Die Unternehmen nutzen weiterhin prekäre Beschäftigungsformen auf unlautere Weise, um arbeitsrechtliche Zahlungen und den Beitritt der Arbeitnehmer zu Gewerkschaften zu verhindern. So wurden 2010 eine Million Arbeitnehmer in Chile im Rahmen von prekären Arbeitsverträgen beschäftigt und hatten keinen Anspruch auf den Schutz ihrer Rechte bzw. Sozialversicherung, für nur 8,3% der Beschäftigten galten Tarifverträge. Da ausgelagerte Arbeitnehmer die gleichen Aufgaben übernehmen können wie direkt beim Unternehmen beschäftigte Arbeitnehmer, werden immer mehr Menschen über Subunternehmen beschäftigt; ausgelagerte Arbeitnehmer und Arbeitnehmerinnen verdienen jedoch 40% weniger als direkt Beschäftigte und haben weder Vereinigungsfreiheit noch Verhandlungsfreiheit oder Streikrecht.
Auch 2009 wurde das Outsourcing häufig von öffentlichen und privaten Arbeitgebern genutzt, um die Rechte von Arbeitnehmern zu verletzen, die Pflichten ihnen gegenüber zu missachten und ihre gewerkschaftliche Organisation zu verhindern.
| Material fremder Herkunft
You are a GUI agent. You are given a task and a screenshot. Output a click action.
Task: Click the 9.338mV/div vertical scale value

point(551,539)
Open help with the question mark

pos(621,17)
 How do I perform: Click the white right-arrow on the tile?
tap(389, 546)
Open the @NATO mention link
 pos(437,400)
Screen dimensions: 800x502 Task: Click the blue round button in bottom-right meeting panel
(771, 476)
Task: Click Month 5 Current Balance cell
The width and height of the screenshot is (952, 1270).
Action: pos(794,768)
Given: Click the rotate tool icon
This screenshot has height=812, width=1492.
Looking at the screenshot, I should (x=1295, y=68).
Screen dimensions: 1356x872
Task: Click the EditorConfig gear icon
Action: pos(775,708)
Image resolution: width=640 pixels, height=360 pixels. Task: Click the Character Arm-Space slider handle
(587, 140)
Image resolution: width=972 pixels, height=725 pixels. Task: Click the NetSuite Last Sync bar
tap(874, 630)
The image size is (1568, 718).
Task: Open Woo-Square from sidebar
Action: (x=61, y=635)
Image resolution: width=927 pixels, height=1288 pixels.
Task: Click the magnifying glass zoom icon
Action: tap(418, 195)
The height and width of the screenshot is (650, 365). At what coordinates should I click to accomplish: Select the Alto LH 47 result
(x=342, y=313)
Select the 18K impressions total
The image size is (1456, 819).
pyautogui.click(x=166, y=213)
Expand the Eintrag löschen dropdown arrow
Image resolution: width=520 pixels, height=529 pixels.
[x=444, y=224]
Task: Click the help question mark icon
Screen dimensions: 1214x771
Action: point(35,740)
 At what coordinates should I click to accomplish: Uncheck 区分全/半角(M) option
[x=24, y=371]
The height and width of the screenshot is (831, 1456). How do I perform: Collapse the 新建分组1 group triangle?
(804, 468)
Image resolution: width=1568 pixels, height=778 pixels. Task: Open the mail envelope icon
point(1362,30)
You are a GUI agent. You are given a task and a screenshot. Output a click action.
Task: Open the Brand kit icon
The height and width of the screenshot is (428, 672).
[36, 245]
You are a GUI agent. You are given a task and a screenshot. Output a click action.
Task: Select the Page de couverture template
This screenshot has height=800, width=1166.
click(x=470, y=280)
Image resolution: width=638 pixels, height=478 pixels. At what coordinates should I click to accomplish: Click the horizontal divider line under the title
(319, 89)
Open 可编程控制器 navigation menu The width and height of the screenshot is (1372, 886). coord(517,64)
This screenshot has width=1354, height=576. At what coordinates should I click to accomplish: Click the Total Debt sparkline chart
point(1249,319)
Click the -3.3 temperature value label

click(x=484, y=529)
Mindestens zwei Drittel der Arbeitnehmer in den Metall verarbeitenden Betrieben arbeiten in unsicheren Arbeitsverhältnissen, in denen ihnen angemessener sozialer Schutz, faire Arbeitsbedingungen und das Recht auf gewerkschaftliche Vereinigung verwehrt wird.
Das Ministerium für Arbeit teilte mit, dass die Zahl der Unternehmen, denen für ihre gewerkschaftsfeindlichen Praktiken Strafen auferlegt wurden, in der zweiten Hälfte des Jahres 2009 von 19 auf 32 gestiegen ist. Die am häufigsten sanktionierten Branchen waren Handel, Industrie und Sicherheit. Die Druckerei Printax S.A. und die Privatschule Helénico waren dagegen die Unternehmen, denen wegen illegaler Entlassung von Arbeitnehmern mit Gewerkschaftsimmunität die höchsten Strafen auferlegt wurden. Neben der Verhängung von Geldbußen umfasst die Bestrafung aber auch die Löschung des Unternehmens aus dem Vergabesystem öffentlicher Aufträge und den dementsprechenden Auswirkungen für das Unternehmen als Dienstleister des Staates. Eine weitere Strafe besteht in der Auferlegung einer Entschädigungszahlung an die betroffenen Arbeitnehmer.